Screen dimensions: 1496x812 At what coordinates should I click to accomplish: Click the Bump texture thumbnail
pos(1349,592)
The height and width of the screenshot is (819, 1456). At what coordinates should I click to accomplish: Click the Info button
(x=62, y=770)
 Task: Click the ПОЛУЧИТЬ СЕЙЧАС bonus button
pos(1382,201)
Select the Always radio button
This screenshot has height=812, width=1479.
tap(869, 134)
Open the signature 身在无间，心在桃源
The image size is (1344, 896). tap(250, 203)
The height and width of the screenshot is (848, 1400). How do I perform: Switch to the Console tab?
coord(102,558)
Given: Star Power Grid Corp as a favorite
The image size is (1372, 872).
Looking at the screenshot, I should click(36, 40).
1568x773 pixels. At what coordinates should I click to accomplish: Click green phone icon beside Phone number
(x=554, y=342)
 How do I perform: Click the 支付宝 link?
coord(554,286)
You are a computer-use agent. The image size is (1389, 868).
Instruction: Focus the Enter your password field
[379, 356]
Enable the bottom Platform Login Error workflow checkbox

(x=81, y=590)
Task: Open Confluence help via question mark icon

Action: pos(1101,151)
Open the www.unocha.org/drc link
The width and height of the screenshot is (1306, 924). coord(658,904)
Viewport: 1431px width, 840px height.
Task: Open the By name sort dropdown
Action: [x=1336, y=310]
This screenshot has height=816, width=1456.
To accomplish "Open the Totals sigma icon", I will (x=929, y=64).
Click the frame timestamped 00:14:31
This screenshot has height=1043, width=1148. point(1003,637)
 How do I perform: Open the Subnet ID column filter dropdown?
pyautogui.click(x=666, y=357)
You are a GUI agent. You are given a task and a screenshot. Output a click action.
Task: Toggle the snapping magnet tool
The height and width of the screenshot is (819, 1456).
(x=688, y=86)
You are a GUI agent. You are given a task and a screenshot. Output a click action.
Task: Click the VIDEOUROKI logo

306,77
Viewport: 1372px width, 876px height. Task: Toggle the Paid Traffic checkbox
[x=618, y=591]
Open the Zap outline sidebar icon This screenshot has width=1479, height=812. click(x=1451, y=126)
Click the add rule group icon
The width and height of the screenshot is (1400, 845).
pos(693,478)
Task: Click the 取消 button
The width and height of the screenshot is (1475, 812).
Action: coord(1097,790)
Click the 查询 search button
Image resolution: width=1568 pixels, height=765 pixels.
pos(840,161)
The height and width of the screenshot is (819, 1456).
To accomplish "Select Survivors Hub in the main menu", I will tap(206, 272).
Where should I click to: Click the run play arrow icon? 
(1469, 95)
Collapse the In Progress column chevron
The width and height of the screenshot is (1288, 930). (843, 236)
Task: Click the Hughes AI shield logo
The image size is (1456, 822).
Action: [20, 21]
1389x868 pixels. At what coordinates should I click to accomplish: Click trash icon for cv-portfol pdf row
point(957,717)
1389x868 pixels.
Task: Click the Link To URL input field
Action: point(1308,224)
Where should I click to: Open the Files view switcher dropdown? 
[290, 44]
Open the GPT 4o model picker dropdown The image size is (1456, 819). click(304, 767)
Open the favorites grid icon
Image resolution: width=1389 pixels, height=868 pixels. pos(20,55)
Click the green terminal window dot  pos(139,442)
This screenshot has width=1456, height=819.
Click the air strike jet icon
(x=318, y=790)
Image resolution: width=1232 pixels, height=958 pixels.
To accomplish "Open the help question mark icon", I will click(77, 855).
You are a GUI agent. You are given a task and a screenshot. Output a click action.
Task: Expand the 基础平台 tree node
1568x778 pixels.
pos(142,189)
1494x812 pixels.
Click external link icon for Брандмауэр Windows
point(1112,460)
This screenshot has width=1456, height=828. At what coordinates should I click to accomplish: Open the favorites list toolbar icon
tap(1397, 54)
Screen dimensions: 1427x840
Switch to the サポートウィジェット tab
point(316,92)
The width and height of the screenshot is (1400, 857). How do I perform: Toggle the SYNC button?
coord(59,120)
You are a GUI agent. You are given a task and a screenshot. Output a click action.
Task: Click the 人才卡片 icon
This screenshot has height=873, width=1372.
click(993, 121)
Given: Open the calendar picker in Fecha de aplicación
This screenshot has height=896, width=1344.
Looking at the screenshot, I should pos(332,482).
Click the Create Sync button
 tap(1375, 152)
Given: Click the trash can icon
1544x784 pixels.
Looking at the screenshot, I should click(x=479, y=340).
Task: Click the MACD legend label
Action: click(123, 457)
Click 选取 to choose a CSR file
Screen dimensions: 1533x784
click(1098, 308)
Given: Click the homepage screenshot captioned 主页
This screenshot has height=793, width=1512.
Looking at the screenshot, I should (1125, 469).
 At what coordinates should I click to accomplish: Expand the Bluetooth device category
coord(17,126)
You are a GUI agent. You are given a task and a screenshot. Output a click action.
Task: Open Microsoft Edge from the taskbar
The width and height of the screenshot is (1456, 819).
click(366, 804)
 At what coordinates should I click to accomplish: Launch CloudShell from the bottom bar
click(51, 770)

# # #

Aim of the task ::
Could you retype all of the entries, leaving every character unchanged?

Solution to the exercise ::
Screen dimensions: 1496x812 At what coordinates should I click to accomplish: Click the Bump texture thumbnail
pos(1349,592)
The height and width of the screenshot is (819, 1456). At what coordinates should I click to accomplish: Click the Info button
(x=62, y=770)
 Task: Click the ПОЛУЧИТЬ СЕЙЧАС bonus button
pos(1382,201)
Select the Always radio button
This screenshot has height=812, width=1479.
tap(869, 134)
Open the signature 身在无间，心在桃源
The image size is (1344, 896). tap(250, 203)
The height and width of the screenshot is (848, 1400). How do I perform: Switch to the Console tab?
coord(102,558)
Given: Star Power Grid Corp as a favorite
The image size is (1372, 872).
Looking at the screenshot, I should click(36, 40).
1568x773 pixels. At what coordinates should I click to accomplish: Click green phone icon beside Phone number
(x=554, y=342)
 How do I perform: Click the 支付宝 link?
coord(554,286)
You are a computer-use agent. The image size is (1389, 868).
Instruction: Focus the Enter your password field
[379, 356]
Enable the bottom Platform Login Error workflow checkbox

(x=81, y=590)
Task: Open Confluence help via question mark icon

Action: pos(1101,151)
Open the www.unocha.org/drc link
The width and height of the screenshot is (1306, 924). coord(658,904)
Viewport: 1431px width, 840px height.
Task: Open the By name sort dropdown
Action: [x=1336, y=310]
This screenshot has height=816, width=1456.
To accomplish "Open the Totals sigma icon", I will (x=929, y=64).
Click the frame timestamped 00:14:31
This screenshot has height=1043, width=1148. point(1003,637)
 How do I perform: Open the Subnet ID column filter dropdown?
pyautogui.click(x=666, y=357)
You are a GUI agent. You are given a task and a screenshot. Output a click action.
Task: Toggle the snapping magnet tool
The height and width of the screenshot is (819, 1456).
(x=688, y=86)
You are a GUI agent. You are given a task and a screenshot. Output a click action.
Task: Click the VIDEOUROKI logo

306,77
Viewport: 1372px width, 876px height. Task: Toggle the Paid Traffic checkbox
[x=618, y=591]
Open the Zap outline sidebar icon This screenshot has width=1479, height=812. click(x=1451, y=126)
Click the add rule group icon
The width and height of the screenshot is (1400, 845).
pos(693,478)
Task: Click the 取消 button
The width and height of the screenshot is (1475, 812).
Action: coord(1097,790)
Click the 查询 search button
Image resolution: width=1568 pixels, height=765 pixels.
pos(840,161)
The height and width of the screenshot is (819, 1456).
To accomplish "Select Survivors Hub in the main menu", I will tap(206, 272).
Where should I click to: Click the run play arrow icon? 
(1469, 95)
Collapse the In Progress column chevron
The width and height of the screenshot is (1288, 930). (843, 236)
Task: Click the Hughes AI shield logo
The image size is (1456, 822).
Action: [20, 21]
1389x868 pixels. At what coordinates should I click to accomplish: Click trash icon for cv-portfol pdf row
point(957,717)
1389x868 pixels.
Task: Click the Link To URL input field
Action: point(1308,224)
Where should I click to: Open the Files view switcher dropdown? 
[290, 44]
Open the GPT 4o model picker dropdown The image size is (1456, 819). click(304, 767)
Open the favorites grid icon
Image resolution: width=1389 pixels, height=868 pixels. pos(20,55)
Click the green terminal window dot  pos(139,442)
This screenshot has width=1456, height=819.
Click the air strike jet icon
(x=318, y=790)
Image resolution: width=1232 pixels, height=958 pixels.
To accomplish "Open the help question mark icon", I will click(77, 855).
You are a GUI agent. You are given a task and a screenshot. Output a click action.
Task: Expand the 基础平台 tree node
1568x778 pixels.
pos(142,189)
1494x812 pixels.
Click external link icon for Брандмауэр Windows
point(1112,460)
This screenshot has width=1456, height=828. At what coordinates should I click to accomplish: Open the favorites list toolbar icon
tap(1397, 54)
Screen dimensions: 1427x840
Switch to the サポートウィジェット tab
point(316,92)
The width and height of the screenshot is (1400, 857). How do I perform: Toggle the SYNC button?
coord(59,120)
You are a GUI agent. You are given a task and a screenshot. Output a click action.
Task: Click the 人才卡片 icon
This screenshot has height=873, width=1372.
click(993, 121)
Given: Open the calendar picker in Fecha de aplicación
This screenshot has height=896, width=1344.
Looking at the screenshot, I should pos(332,482).
Click the Create Sync button
 tap(1375, 152)
Given: Click the trash can icon
1544x784 pixels.
Looking at the screenshot, I should click(x=479, y=340).
Task: Click the MACD legend label
Action: click(123, 457)
Click 选取 to choose a CSR file
Screen dimensions: 1533x784
click(1098, 308)
Given: Click the homepage screenshot captioned 主页
This screenshot has height=793, width=1512.
Looking at the screenshot, I should (1125, 469).
 At what coordinates should I click to accomplish: Expand the Bluetooth device category
coord(17,126)
You are a GUI agent. You are given a task and a screenshot. Output a click action.
Task: Open Microsoft Edge from the taskbar
The width and height of the screenshot is (1456, 819).
click(366, 804)
 At what coordinates should I click to accomplish: Launch CloudShell from the bottom bar
click(51, 770)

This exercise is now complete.